Now, there is an alternative to checking the DDP network number of the
packet for matching the cable -- you can check the hop count. If the
packet's hop count is zero, that means the packet originated from an
end-node on the cable where the router hears it. Perhaps a little less
rigorous, since you then have the opportunity to stuff the AARP cache with
a DDP address which isn't valid for the cable in question, but it is
necessary, but not sufficient[1] condition for AARP cache consistency.

If you're trying to route packets as quickly as possible, you won't be
after you implement gleaning. Gleaning is a sure-fire performance killer.

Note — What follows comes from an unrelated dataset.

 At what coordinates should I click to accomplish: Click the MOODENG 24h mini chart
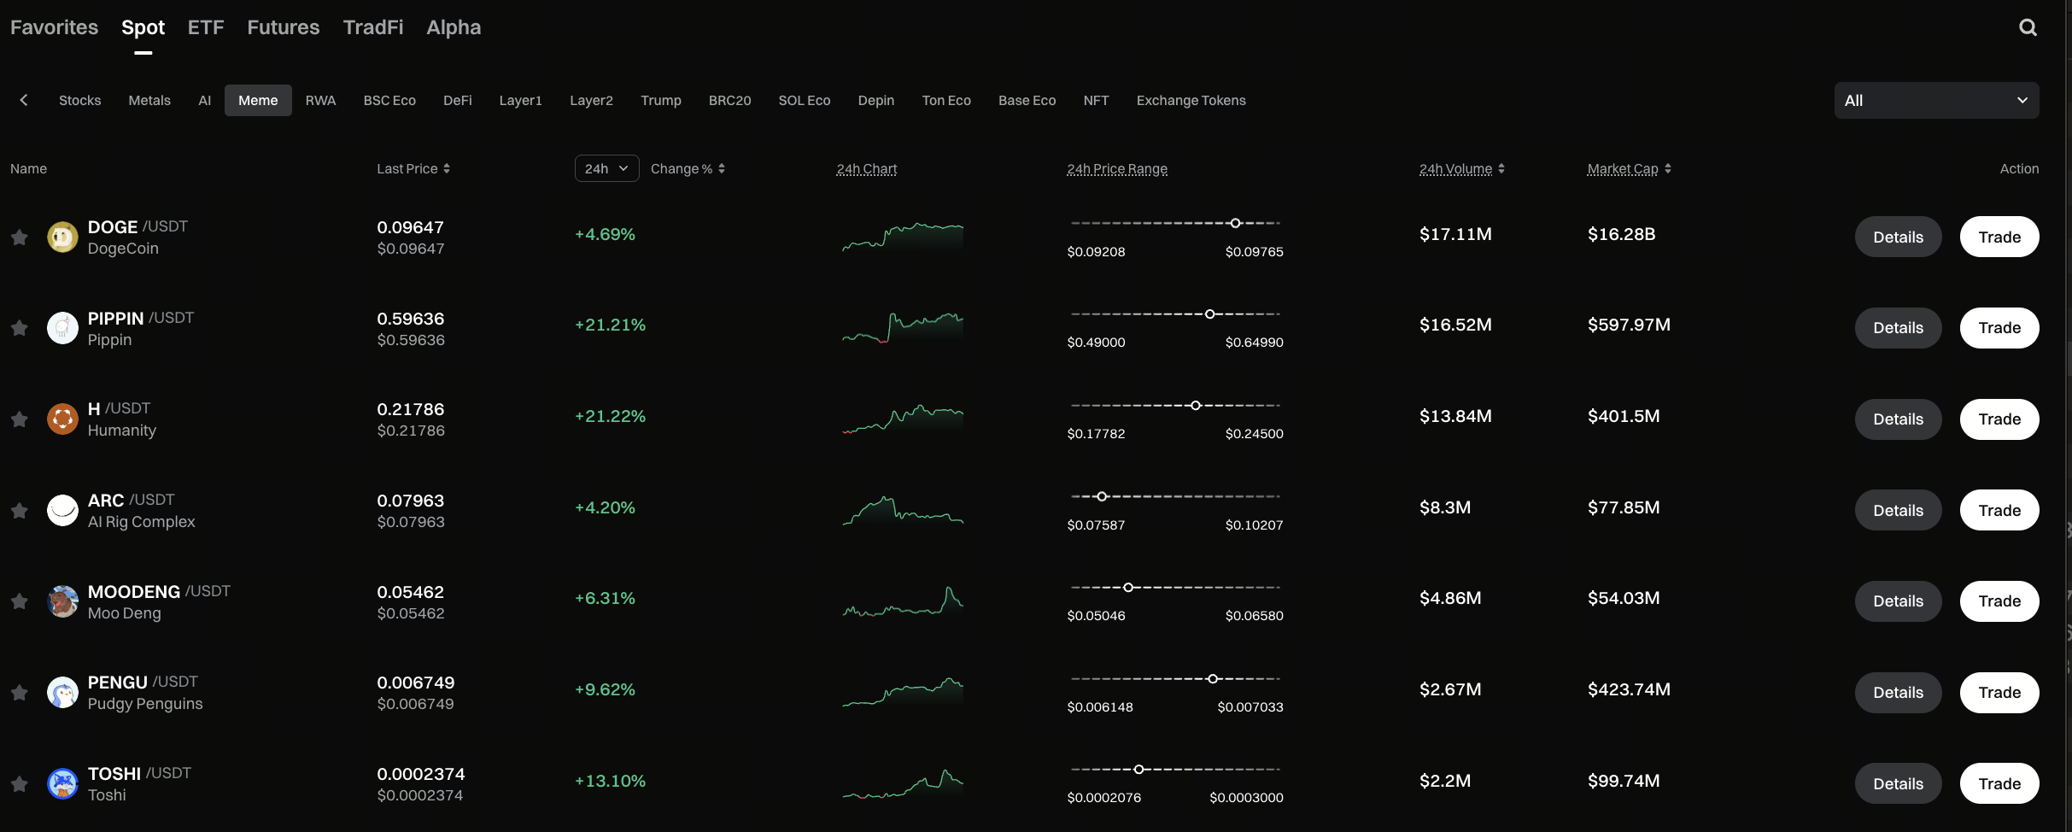903,601
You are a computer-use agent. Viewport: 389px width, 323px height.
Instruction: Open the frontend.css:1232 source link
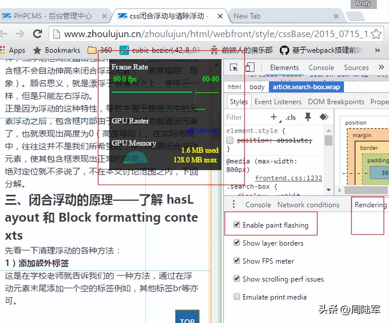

Side note to Tom Webster: you might want to do the check for both, Tom. If
you're ablt to, run a performance test on your router with and without
gleaning. I'm going to bet that you aren't happy with the performance hit
you take. I know we were not.

dsa

[1] the term "necessary and sufficient" is important here. For those who
are grounded in mathematics, you already know what I mean. For those
not, here is an explaination:

- Checking the packet hop count is necessary to prove that the packet
comes into the router node from an end node which is on a cable
connected to the router.

- But the hop count is not sufficient to _prove_ that the end node is
directly connected to the router. You need to check the network
number, since with hop count reduction schemes and other such,
it is now possible that you could end up receiving a packet from
a neighboring router or a tunnel which has a zero hop-count. So
you _must_ check the network number for a match to prove
that the packet is "local" to the router's cable.

Tom Evans

unread,

Jan 31, 1994, 6:42:58 PM1/31/94

to

In article <2iamj8$7...@cronkite.cisco.com>, dst...@cisco.com (David Stine) writes:
> In article <johnd-270...@jondmac.mel.dbce.csiro.au> jo...@mel.dbce.csiro.au (John Davy) writes:
> >
> >The association of ethernet addresses with AppleTalk addresses in EtherTalk
> >Phase 2 is aged and after a period of nonuse
>

> This sounds like it is true. And it gets even better. In a recent support
> problem, we have seen that AppleShare V4 expects routers to perform address
> gleaning. If the router has timed out the AARP entry for the node on which
> the AppleShare 4.0 server is running, the licensing check fails.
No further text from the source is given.